## [CHALLENGES]
a) In the article on A Holiday Romance, turn the paragraph that begins "At the beginning of the holiday season" into a short bulleted list that keeps its main facts.
b) Resume the article on A Holiday Romance, writing on from its last sentence.

## [TEXT EXTRACT]
★ ★ ★ ★

A Holiday Romance (released in the UK under the title A Song for the season) is a 1999 American made-for-television Christmas romantic drama film directed by Bobby Roth and starring Naomi Judd, Andy Griffith, and Gerald McRaney. This film has been released on DVD.

Plot
At the beginning of the holiday season, a school administrator, Cal Peterson (Gerald McRaney), is sent to a financially troubled school to find a way to keep it from closing.  After reviewing expenses, he decides that the best way to save money is to cancel the music program in which his niece Fern (Alison Pill) is enrolled and let go its teacher, Lily Waite (Naomi Judd). News of his decision leaks out prematurely, causing resentment among the students. After realizing how much the program has benefited his shy niece, he regrets his decision, but can think of no better alternative.

In a subplot, with Peterson's help, a long-time lady friend secretly arranges a reunion of his father Jake Peterson's WWII squadron, as a Christmas present. He is so happy that he decides to propose.

★ ★ ★ ★

## [RECORD SET]
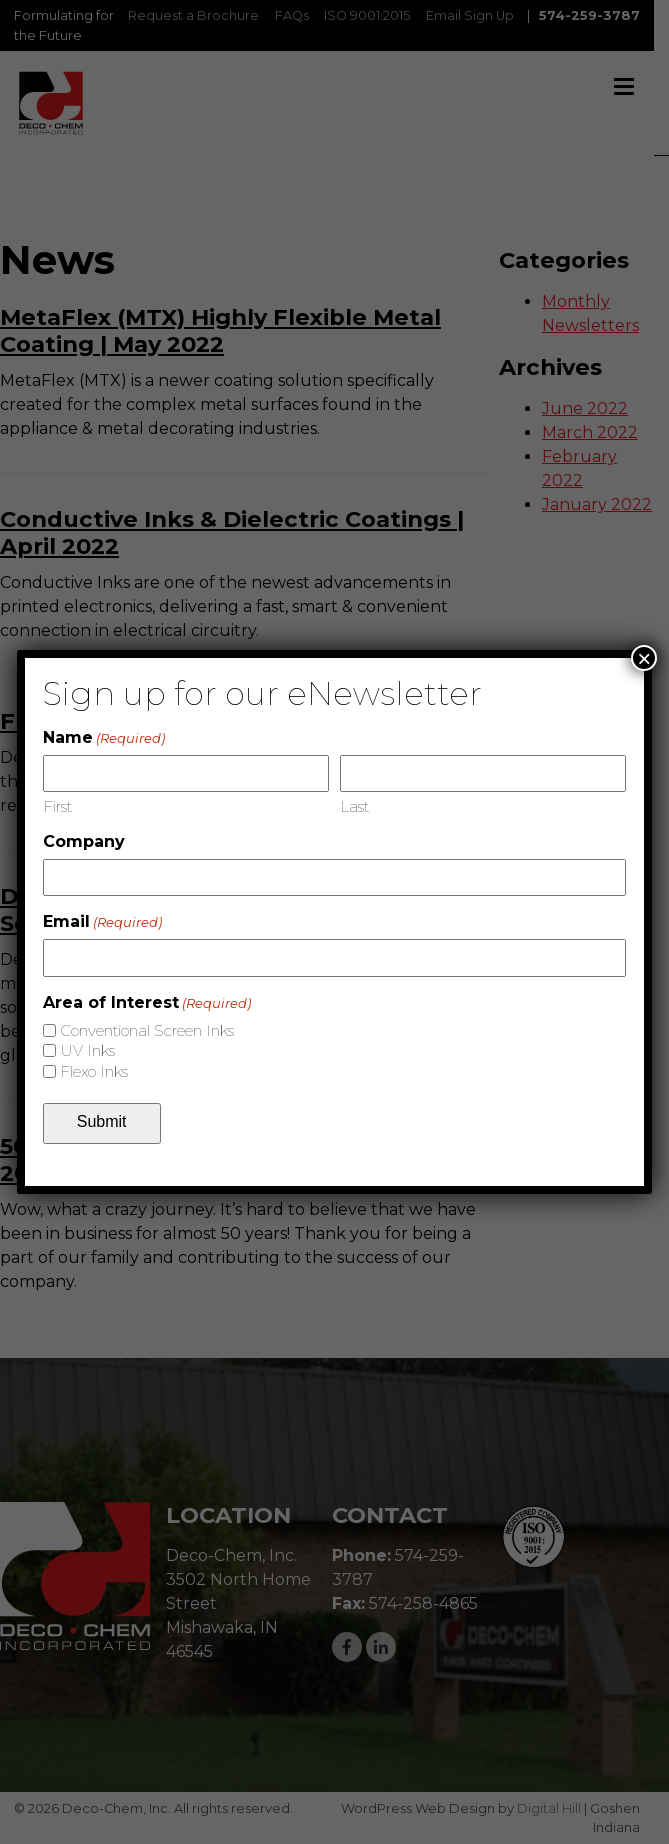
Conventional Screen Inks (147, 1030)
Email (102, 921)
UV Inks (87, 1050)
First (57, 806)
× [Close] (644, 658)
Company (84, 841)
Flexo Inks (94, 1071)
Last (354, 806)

★ ★ ★ ★

## [SOLVED TASKS]
a)
- School administrator Cal Peterson (Gerald McRaney) is sent to a financially troubled school at the start of the holiday season to keep it from closing.
- After reviewing expenses, he decides to cancel the music program and let go its teacher, Lily Waite (Naomi Judd). His niece Fern (Alison Pill) is enrolled in the program.
- The decision leaks out early and angers the students.
- He sees how much the program has helped his shy niece and regrets his choice, but he can find no better alternative.

b)
The film ends with a concert by the music department's students, where Peterson hears his niece perform and then announces that the townspeople have donated enough money to keep the program going.

Cast
Naomi Judd as Lily Waite
Andy Griffith as Jake Peterson
Gerald McRaney as Cal Peterson
Alison Pill as Fern
Jayne Eastwood as Margie
Taborah Johnson as Anne Hutchinson
Jackie Richardson as Bea Buskins
Brian Heighton as Todd
Jack Duffy as Irwin
Sumela Kay as Clarissa
Adam Dolson as Del
Nathan Carter as Hal
Martha Gibson as Donna
Andrea Lewis as Autumn
Aron Tager as Joseph
Ken Wickes as Pete
The Essentials with Paula MacNeill as singers at gas station

Production
A Holiday Romance was filmed in Toronto by Jaffe/Braunstein Productions and directed by Bobby Roth.  The script was written by Darrah Cloud. The executive producers were Michael Jaffe, Howard Braunstein and Darrah Cloud.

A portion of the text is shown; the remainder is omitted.